O dilema estava instalado, e os Atenienes oscilaram... Uns, refugiaram-se na segurança dos nomes úteis, que chamam por coisas que existem, como o barco, a espada, a oliveira, a casa, o templo, Péricles ou Aspásia; e não pouparam à sicuta o filósofo que enfraquecia a Cidade e distraía os Cidadãos falando de coisas inexistentes. Outros, porém, dedicaram-e à aventura de levantar o inútil Parténon e de transformar a velha Acrópole defensiva e militar num monumental louvor à Beleza, lavrando um testemunho, irrefutável até aos dias de hoje, de que é a Arte que melhor concilia a Humanidade com a Natureza.

Hoje, na nossa culta Civilização com os seus milhares de milhões de pessoas, o dilema permanece na Cidade, porque o ser Humano é ainda o mesmo. E as respostas ao dilema são também as mesmas: haverá os que irão procurar refúgio, e haverá os que se dedicarão ao que é inútil, mas vale a pena.

Ao artista, portanto, continua a exigir-se que se liberte dos poderes de Esparta e tenha a coragem de subir a íngreme colina da Acropole, que leva ao inútil Partenon... Ao Manuel Bernardes, que é meu amigo desde a escola primária, bem lhe conheço a irrequietude que é o sintoma da doença que só essa liberdade cura. Esta exposição, por outro lado, é prova de que também não lhe falta a coragem.

Mas chegar ao Partenon, sendo um bom destino, é apenas o princípio da viagem, não o seu fim. Muitíssimos turistas chegam hoje ao Parténon... E que acontece? Distraídos com as formosas estátuas de deuses exóticos, que ávidamente fotografam para mostrar aos amigos e fazer render o custo da viagem, esquecem-se, como há dois milénios, de procurar com o olhar a estátua ao “Deus Desconhecido”...Confundem, pois, Formosura com Beleza. Ora a Formosura é a Aia, não a Princesa. A Formosura é a Fada, não a Deusa. E aos artistas, não lhes acontece o mesmo?

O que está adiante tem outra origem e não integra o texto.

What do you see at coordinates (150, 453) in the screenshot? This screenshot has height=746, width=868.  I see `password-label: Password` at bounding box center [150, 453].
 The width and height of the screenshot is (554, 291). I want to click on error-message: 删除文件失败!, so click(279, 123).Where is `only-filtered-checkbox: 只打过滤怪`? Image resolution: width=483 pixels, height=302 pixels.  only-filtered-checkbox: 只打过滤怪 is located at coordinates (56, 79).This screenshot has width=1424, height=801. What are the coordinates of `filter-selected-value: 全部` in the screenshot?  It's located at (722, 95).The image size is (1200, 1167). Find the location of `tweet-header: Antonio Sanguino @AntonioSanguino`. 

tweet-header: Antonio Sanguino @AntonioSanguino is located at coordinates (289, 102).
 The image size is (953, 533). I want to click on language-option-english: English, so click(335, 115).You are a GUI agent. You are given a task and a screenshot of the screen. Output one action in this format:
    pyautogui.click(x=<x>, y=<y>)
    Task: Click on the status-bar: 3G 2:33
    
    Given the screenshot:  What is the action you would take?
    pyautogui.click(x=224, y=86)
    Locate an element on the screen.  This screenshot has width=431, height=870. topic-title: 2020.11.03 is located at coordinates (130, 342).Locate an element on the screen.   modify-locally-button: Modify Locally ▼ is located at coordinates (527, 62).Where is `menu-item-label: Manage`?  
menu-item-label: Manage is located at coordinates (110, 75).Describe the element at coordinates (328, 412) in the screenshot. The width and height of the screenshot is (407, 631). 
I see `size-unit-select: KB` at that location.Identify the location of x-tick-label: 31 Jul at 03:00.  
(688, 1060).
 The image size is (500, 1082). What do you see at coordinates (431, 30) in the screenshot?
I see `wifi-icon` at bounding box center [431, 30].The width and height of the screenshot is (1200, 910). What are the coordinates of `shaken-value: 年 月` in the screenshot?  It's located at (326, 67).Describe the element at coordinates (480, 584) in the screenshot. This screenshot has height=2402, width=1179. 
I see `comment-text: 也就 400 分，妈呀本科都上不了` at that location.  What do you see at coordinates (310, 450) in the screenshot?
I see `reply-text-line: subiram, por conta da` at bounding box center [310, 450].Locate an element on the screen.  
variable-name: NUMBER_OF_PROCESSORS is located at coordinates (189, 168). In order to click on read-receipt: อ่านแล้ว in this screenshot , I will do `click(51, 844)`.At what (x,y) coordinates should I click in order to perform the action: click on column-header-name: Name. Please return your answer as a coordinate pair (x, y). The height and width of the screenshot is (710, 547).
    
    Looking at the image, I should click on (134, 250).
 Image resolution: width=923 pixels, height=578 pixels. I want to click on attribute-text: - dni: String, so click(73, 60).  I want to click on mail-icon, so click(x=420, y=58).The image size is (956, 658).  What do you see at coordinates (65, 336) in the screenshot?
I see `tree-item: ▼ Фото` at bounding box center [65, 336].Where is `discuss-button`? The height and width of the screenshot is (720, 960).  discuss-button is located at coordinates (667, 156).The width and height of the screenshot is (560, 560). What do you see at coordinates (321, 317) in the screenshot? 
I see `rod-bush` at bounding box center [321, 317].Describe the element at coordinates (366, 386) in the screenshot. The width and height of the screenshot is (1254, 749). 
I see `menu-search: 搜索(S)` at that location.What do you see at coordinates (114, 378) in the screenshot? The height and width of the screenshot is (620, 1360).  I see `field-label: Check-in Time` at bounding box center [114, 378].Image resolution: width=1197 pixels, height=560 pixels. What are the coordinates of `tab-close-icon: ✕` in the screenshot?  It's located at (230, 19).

Na aplicação da Justiça, o Direito exige, para que haja crime, a chamada “mens rea”, ou seja, não basta o acto criminoso, o “actus reus”, terá de haver uma intenção maléfica e criminosa. Ora, para que haja uma obra de arte, não basta o “actus artisticus”, não basta levar uma forma ao barro, ou uma cor à tela... O artista tem mesmo de assumir o verdadeiro intento da Arte: abrir uma fresta nos limites deste mundo, por onde se possa vilumbrar uma réstea de Beleza. Mas, para isso, o artista terá de enfrentar o vazio que advém de a Beleza estar ausente em parte incerta, vazio que é a penosa “terra de ninguém” que o separa da fonte da inspiração.

Há sempre uma prova de fogo para quem tem a audácia de querer criar obras de Arte, entrando no reino sob a égide da Beleza; e muitos acabam por desistir, contentando-se com as fadas menores, que regem os artifícios, não a Arte.

E os que miram ou admiram a obra do artista, rodeados de tanta artificialidade e tão pouca Arte, farão bem em recordar estas palavras de Anne Frank: “Vê as coisas belas que, apesar de tudo, ainda temos à nossa volta, e sê feliz.”